Devemos pensar no incremento da resistência aos antibióticos como um problema a ser combatido por todos. Qualquer criança com uma terapêutica empírica deve ser reavaliada e, se não houver uma resposta, esta deve ser descontinuada. 

As terapêuticas médicas do refluxo gastroesofágico carecem de estudos conclusivos e, cada vez mais, essa tem sido uma causa não relacionada a tosse crônica em crianças por pneumologistas infantis.

Em qualquer criança com tosse, a exposição ao fumo do tabaco e/ou a outros tóxicos pulmonares ambientais deve ser evitada.  Nas crianças com mais idade e adolescentes pode existir a influência de factores psicológicos, podendo ocorrer isoladamente (neste espectro: desde a síndroma de la Tourette até ao tique vocal) ou coexistir com outra etiologia orgânica. Em casos selecionados, pode ser necessário recorrer também a uma abordagem terapêutica e psicológica.   

Finalmente, é necessário destacar a importância da relação entre profissional e famílias.
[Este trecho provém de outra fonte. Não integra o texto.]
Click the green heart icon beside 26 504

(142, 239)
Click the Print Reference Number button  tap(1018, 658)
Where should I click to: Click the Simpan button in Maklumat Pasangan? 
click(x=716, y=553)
De fato, existem muitos pais de crianças com tosse com preocupações relevantes: medo que a criança tenha crise de asma, síndroma de morte súbita, que “morra” por asfixia, que fique com lesão permanente do tórax, que tenha distúrbios do sono e que se sinta desconfortável.

Associam-se a estas preocupações as informações disponíveis, principalmente na internet, muitas vezes incorretas ou interpretadas de forma errada. Fornecer aos pais a informação correta pode reduzir a sua ansiedade e a necessidade de uso indevido de medicamentos. . 

Conclusão

O tratamento da tosse em crianças deve sempre visar tratar a causa subjacente, quando identificada, sobretudo nos quadros de tosse crônica. Isso pode incluir o uso de antibióticos para infecções bacterianas e corticosteroides inalados para asma.  
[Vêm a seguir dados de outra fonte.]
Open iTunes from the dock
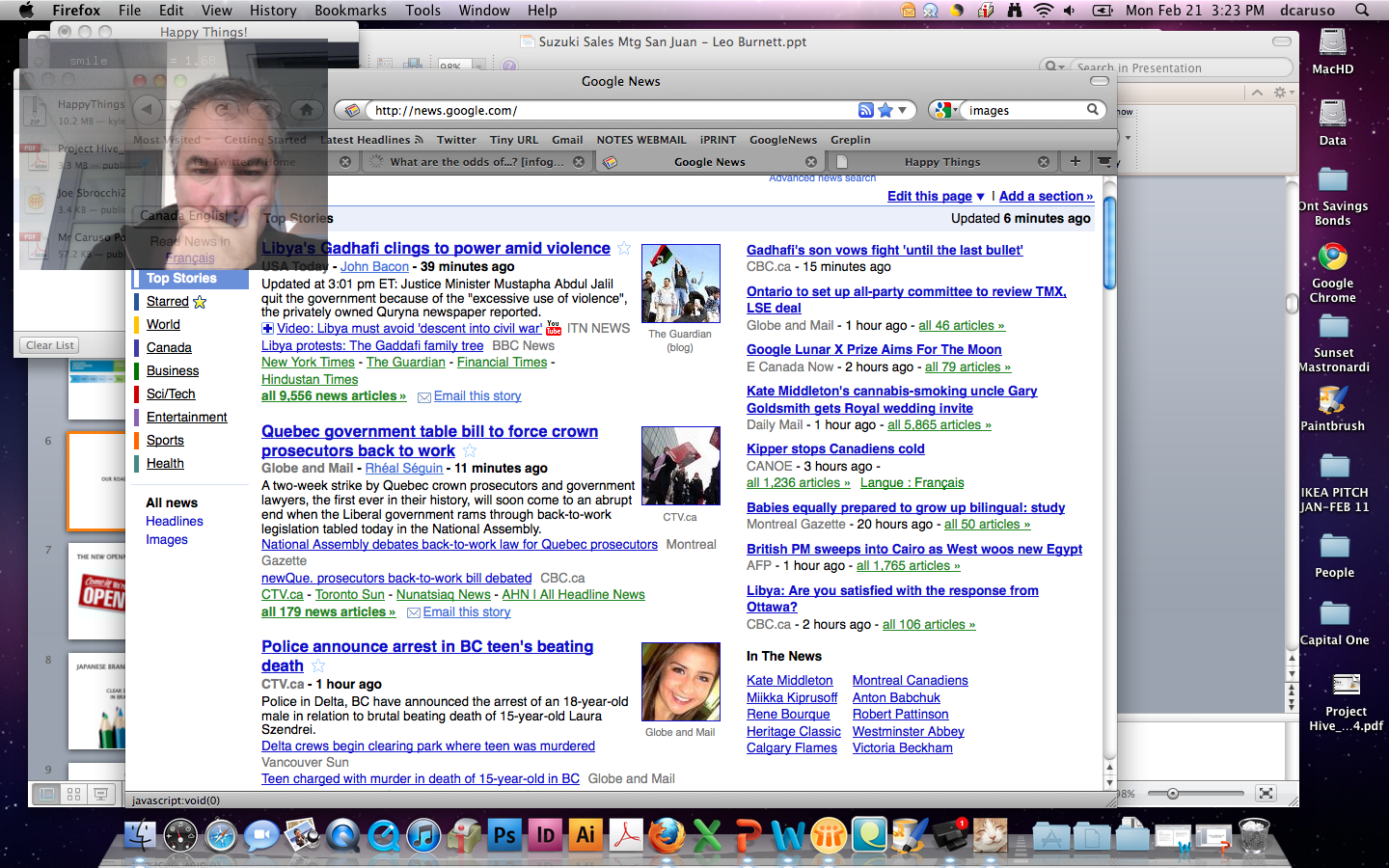The image size is (1389, 868). coord(423,835)
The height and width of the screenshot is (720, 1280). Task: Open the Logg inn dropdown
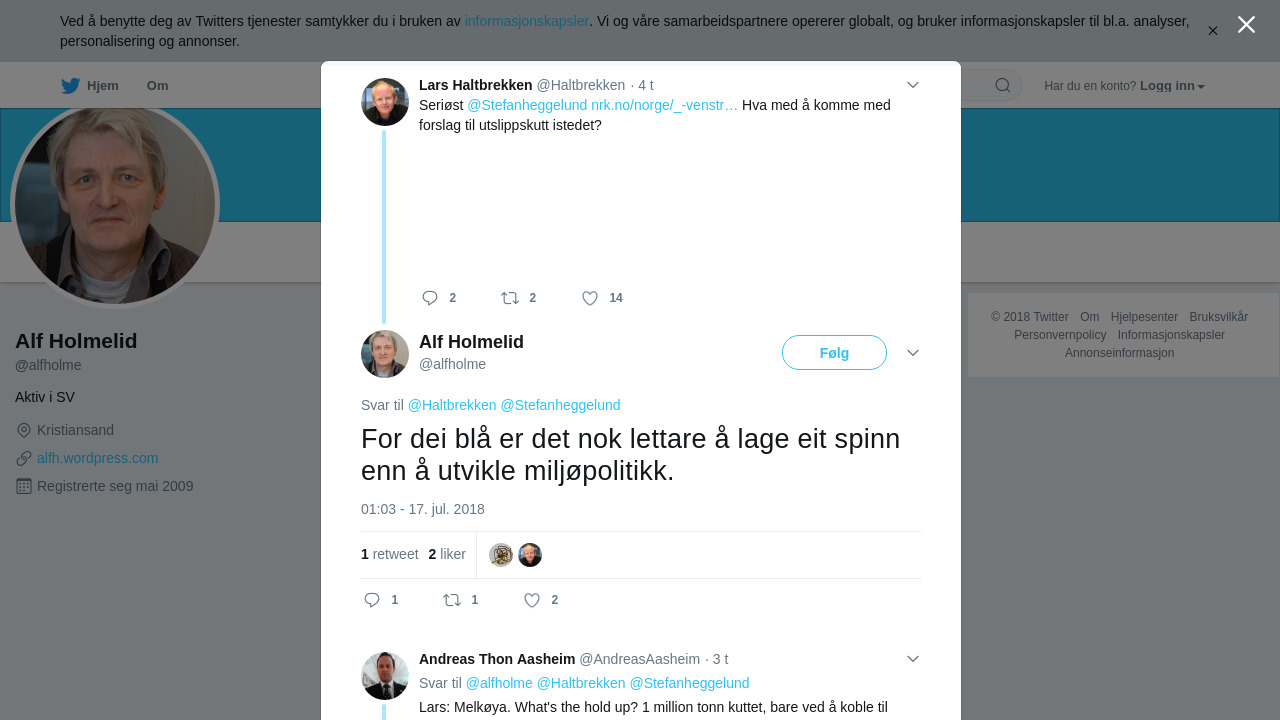1172,86
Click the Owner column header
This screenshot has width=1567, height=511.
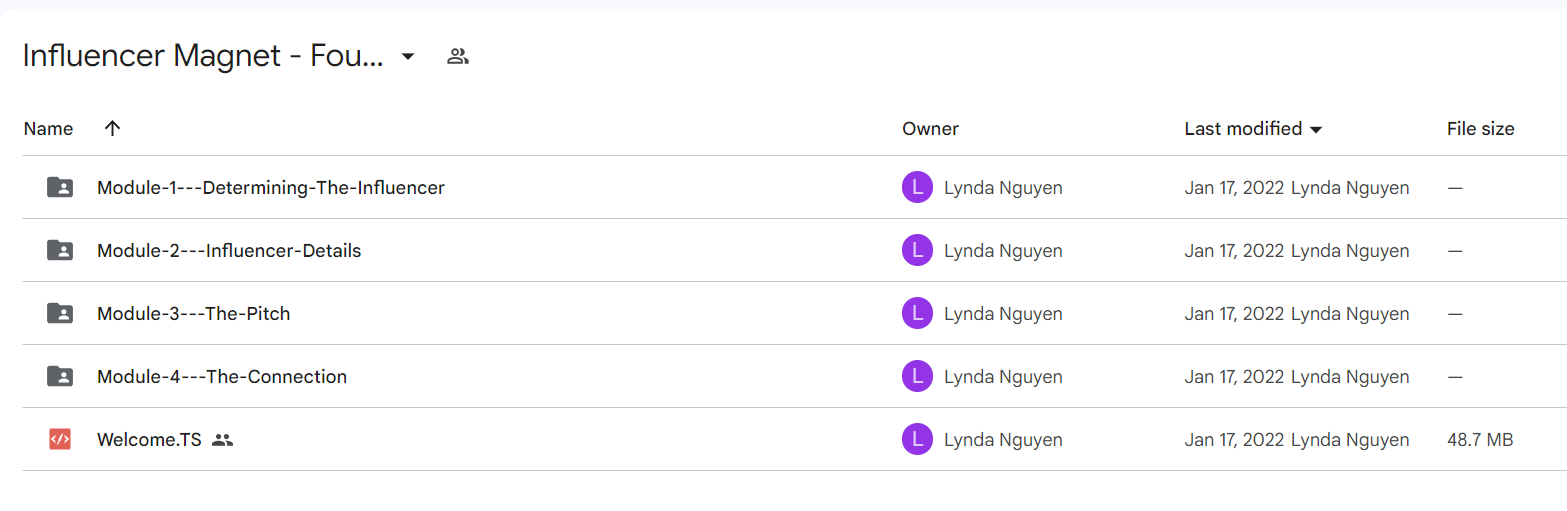pos(930,129)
Além do tratamento da causa subjacente, medidas adicionais podem ajudar a aliviar a tosse e melhorar o conforto da criança. Isso pode incluir a ingestão adequada de líquidos, uso de umidificadores de ar para manter o ambiente úmido, evitar fumaça de cigarro, e outros irritantes ambientais, e manter a criança em repouso adequado durante o período de recuperação.  

A tosse em crianças pode ser um sintoma preocupante para os pais, mas, na maioria dos casos, é apenas um reflexo do sistema respiratório em ação. No entanto, é importante estar atento a sinais de alerta e buscar avaliação médica especializada se a tosse persistir ou piorar, especialmente se estiver acompanhada de outros sintomas preocupante.